■ WHAT IS REQUIRED:
The full listing is to be written out again, unchanged.

■ AVAILABLE RECORDS:
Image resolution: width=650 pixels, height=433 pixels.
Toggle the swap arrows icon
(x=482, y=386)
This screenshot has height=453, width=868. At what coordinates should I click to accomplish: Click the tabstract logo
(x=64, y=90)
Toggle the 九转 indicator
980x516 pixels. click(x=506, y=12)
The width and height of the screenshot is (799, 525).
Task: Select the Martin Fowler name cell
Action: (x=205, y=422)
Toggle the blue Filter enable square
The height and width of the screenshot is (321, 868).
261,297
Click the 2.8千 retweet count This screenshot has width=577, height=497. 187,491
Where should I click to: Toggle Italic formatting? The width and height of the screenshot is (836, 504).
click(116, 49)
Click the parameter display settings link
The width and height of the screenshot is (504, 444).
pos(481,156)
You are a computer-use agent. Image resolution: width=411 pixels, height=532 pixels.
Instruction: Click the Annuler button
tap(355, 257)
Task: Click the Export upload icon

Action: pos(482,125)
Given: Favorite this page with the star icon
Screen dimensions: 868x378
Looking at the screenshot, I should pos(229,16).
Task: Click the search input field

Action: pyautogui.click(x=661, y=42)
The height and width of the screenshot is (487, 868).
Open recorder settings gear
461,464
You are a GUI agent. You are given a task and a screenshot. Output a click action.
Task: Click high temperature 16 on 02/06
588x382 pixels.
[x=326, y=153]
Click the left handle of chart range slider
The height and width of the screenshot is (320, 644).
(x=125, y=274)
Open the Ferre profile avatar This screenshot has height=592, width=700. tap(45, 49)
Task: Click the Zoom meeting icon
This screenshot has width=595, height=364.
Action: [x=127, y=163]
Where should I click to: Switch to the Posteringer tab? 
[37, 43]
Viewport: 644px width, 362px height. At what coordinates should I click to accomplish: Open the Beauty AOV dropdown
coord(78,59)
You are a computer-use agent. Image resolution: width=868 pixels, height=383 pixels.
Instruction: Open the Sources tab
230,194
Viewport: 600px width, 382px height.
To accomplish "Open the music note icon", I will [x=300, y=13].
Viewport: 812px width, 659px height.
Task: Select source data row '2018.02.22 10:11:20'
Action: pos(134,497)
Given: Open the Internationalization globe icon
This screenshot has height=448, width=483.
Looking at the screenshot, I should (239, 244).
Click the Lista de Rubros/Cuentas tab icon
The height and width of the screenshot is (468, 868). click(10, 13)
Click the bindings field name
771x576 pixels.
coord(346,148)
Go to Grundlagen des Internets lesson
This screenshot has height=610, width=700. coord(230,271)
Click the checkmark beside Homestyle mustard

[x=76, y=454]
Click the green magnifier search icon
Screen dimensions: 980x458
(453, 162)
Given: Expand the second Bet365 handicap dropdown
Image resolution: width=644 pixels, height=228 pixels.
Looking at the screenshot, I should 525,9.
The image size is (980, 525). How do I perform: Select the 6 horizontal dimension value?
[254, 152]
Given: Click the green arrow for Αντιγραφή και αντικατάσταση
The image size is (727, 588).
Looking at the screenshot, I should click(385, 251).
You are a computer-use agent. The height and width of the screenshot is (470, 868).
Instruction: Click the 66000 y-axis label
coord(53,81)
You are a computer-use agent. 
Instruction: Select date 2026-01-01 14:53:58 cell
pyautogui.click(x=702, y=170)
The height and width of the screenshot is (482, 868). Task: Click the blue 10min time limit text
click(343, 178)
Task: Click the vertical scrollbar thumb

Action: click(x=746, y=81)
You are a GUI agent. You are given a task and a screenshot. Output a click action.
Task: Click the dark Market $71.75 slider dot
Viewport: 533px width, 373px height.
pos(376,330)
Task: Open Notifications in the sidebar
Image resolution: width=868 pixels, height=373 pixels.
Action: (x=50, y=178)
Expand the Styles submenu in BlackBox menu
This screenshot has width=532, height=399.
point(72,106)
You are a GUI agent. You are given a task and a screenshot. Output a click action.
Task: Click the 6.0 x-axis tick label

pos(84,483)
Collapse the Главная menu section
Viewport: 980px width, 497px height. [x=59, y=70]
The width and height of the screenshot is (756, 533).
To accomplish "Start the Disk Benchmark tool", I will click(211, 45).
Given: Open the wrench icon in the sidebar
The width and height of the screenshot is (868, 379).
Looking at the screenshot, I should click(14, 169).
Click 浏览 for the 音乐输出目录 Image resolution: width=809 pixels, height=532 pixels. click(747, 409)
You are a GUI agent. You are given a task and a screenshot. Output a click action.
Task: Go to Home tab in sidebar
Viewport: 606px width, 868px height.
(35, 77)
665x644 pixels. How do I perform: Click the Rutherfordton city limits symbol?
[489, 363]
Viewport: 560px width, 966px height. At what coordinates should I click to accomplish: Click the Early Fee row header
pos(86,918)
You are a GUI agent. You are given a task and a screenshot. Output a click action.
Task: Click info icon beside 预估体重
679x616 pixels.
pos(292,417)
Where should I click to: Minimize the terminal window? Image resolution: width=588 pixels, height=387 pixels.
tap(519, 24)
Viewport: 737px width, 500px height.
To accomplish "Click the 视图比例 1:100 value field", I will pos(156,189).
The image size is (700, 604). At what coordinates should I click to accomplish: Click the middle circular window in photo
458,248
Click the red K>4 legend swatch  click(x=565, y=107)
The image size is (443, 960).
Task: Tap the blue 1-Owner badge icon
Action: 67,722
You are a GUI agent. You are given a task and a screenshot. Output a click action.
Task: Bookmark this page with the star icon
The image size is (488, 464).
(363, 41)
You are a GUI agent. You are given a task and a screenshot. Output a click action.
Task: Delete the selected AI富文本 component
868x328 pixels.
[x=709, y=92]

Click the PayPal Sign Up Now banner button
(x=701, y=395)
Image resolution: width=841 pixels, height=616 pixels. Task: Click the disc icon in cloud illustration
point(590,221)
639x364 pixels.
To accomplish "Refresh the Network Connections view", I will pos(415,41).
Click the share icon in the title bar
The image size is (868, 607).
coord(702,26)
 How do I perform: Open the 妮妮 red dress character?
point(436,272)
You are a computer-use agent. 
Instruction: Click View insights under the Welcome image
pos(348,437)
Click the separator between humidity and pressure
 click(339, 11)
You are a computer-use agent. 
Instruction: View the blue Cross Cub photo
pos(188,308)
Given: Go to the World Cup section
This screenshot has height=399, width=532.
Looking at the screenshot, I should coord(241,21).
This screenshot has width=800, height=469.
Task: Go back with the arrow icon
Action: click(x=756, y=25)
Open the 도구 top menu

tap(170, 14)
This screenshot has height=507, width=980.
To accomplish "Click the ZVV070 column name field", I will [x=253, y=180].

■ RESPONSE AREA:
Image resolution: width=650 pixels, height=433 pixels.
Toggle the swap arrows icon
(x=482, y=386)
This screenshot has height=453, width=868. At what coordinates should I click to accomplish: Click the tabstract logo
(x=64, y=90)
Toggle the 九转 indicator
980x516 pixels. click(x=506, y=12)
The width and height of the screenshot is (799, 525).
Task: Select the Martin Fowler name cell
Action: (x=205, y=422)
Toggle the blue Filter enable square
The height and width of the screenshot is (321, 868).
261,297
Click the 2.8千 retweet count This screenshot has width=577, height=497. 187,491
Where should I click to: Toggle Italic formatting? The width and height of the screenshot is (836, 504).
click(116, 49)
Click the parameter display settings link
The width and height of the screenshot is (504, 444).
pos(481,156)
You are a computer-use agent. Image resolution: width=411 pixels, height=532 pixels.
Instruction: Click the Annuler button
tap(355, 257)
Task: Click the Export upload icon

Action: pos(482,125)
Given: Favorite this page with the star icon
Screen dimensions: 868x378
Looking at the screenshot, I should pos(229,16).
Task: Click the search input field

Action: pyautogui.click(x=661, y=42)
The height and width of the screenshot is (487, 868).
Open recorder settings gear
461,464
You are a GUI agent. You are given a task and a screenshot. Output a click action.
Task: Click high temperature 16 on 02/06
588x382 pixels.
[x=326, y=153]
Click the left handle of chart range slider
The height and width of the screenshot is (320, 644).
(x=125, y=274)
Open the Ferre profile avatar This screenshot has height=592, width=700. tap(45, 49)
Task: Click the Zoom meeting icon
This screenshot has width=595, height=364.
Action: [x=127, y=163]
Where should I click to: Switch to the Posteringer tab? 
[37, 43]
Viewport: 644px width, 362px height. At what coordinates should I click to accomplish: Open the Beauty AOV dropdown
coord(78,59)
You are a computer-use agent. Image resolution: width=868 pixels, height=383 pixels.
Instruction: Open the Sources tab
230,194
Viewport: 600px width, 382px height.
To accomplish "Open the music note icon", I will [x=300, y=13].
Viewport: 812px width, 659px height.
Task: Select source data row '2018.02.22 10:11:20'
Action: pos(134,497)
Given: Open the Internationalization globe icon
This screenshot has height=448, width=483.
Looking at the screenshot, I should (239, 244).
Click the Lista de Rubros/Cuentas tab icon
The height and width of the screenshot is (468, 868). click(10, 13)
Click the bindings field name
771x576 pixels.
coord(346,148)
Go to Grundlagen des Internets lesson
This screenshot has height=610, width=700. coord(230,271)
Click the checkmark beside Homestyle mustard

[x=76, y=454]
Click the green magnifier search icon
Screen dimensions: 980x458
(453, 162)
Given: Expand the second Bet365 handicap dropdown
Image resolution: width=644 pixels, height=228 pixels.
Looking at the screenshot, I should 525,9.
The image size is (980, 525). How do I perform: Select the 6 horizontal dimension value?
[254, 152]
Given: Click the green arrow for Αντιγραφή και αντικατάσταση
The image size is (727, 588).
Looking at the screenshot, I should click(385, 251).
You are a computer-use agent. The height and width of the screenshot is (470, 868).
Instruction: Click the 66000 y-axis label
coord(53,81)
You are a computer-use agent. 
Instruction: Select date 2026-01-01 14:53:58 cell
pyautogui.click(x=702, y=170)
The height and width of the screenshot is (482, 868). Task: Click the blue 10min time limit text
click(343, 178)
Task: Click the vertical scrollbar thumb

Action: click(x=746, y=81)
You are a GUI agent. You are given a task and a screenshot. Output a click action.
Task: Click the dark Market $71.75 slider dot
Viewport: 533px width, 373px height.
pos(376,330)
Task: Open Notifications in the sidebar
Image resolution: width=868 pixels, height=373 pixels.
Action: (x=50, y=178)
Expand the Styles submenu in BlackBox menu
This screenshot has width=532, height=399.
point(72,106)
You are a GUI agent. You are given a task and a screenshot. Output a click action.
Task: Click the 6.0 x-axis tick label

pos(84,483)
Collapse the Главная menu section
Viewport: 980px width, 497px height. [x=59, y=70]
The width and height of the screenshot is (756, 533).
To accomplish "Start the Disk Benchmark tool", I will click(211, 45).
Given: Open the wrench icon in the sidebar
The width and height of the screenshot is (868, 379).
Looking at the screenshot, I should click(14, 169).
Click 浏览 for the 音乐输出目录 Image resolution: width=809 pixels, height=532 pixels. click(747, 409)
You are a GUI agent. You are given a task and a screenshot. Output a click action.
Task: Go to Home tab in sidebar
Viewport: 606px width, 868px height.
(35, 77)
665x644 pixels. How do I perform: Click the Rutherfordton city limits symbol?
[489, 363]
Viewport: 560px width, 966px height. At what coordinates should I click to accomplish: Click the Early Fee row header
pos(86,918)
You are a GUI agent. You are given a task and a screenshot. Output a click action.
Task: Click info icon beside 预估体重
679x616 pixels.
pos(292,417)
Where should I click to: Minimize the terminal window? Image resolution: width=588 pixels, height=387 pixels.
tap(519, 24)
Viewport: 737px width, 500px height.
To accomplish "Click the 视图比例 1:100 value field", I will pos(156,189).
The image size is (700, 604). At what coordinates should I click to accomplish: Click the middle circular window in photo
458,248
Click the red K>4 legend swatch  click(x=565, y=107)
The image size is (443, 960).
Task: Tap the blue 1-Owner badge icon
Action: 67,722
You are a GUI agent. You are given a task and a screenshot. Output a click action.
Task: Bookmark this page with the star icon
The image size is (488, 464).
(363, 41)
You are a GUI agent. You are given a task and a screenshot. Output a click action.
Task: Delete the selected AI富文本 component
868x328 pixels.
[x=709, y=92]

Click the PayPal Sign Up Now banner button
(x=701, y=395)
Image resolution: width=841 pixels, height=616 pixels. Task: Click the disc icon in cloud illustration
point(590,221)
639x364 pixels.
To accomplish "Refresh the Network Connections view", I will pos(415,41).
Click the share icon in the title bar
The image size is (868, 607).
coord(702,26)
 How do I perform: Open the 妮妮 red dress character?
point(436,272)
You are a computer-use agent. 
Instruction: Click View insights under the Welcome image
pos(348,437)
Click the separator between humidity and pressure
 click(339, 11)
You are a computer-use agent. 
Instruction: View the blue Cross Cub photo
pos(188,308)
Given: Go to the World Cup section
This screenshot has height=399, width=532.
Looking at the screenshot, I should coord(241,21).
This screenshot has width=800, height=469.
Task: Go back with the arrow icon
Action: click(x=756, y=25)
Open the 도구 top menu

tap(170, 14)
This screenshot has height=507, width=980.
To accomplish "Click the ZVV070 column name field", I will [x=253, y=180].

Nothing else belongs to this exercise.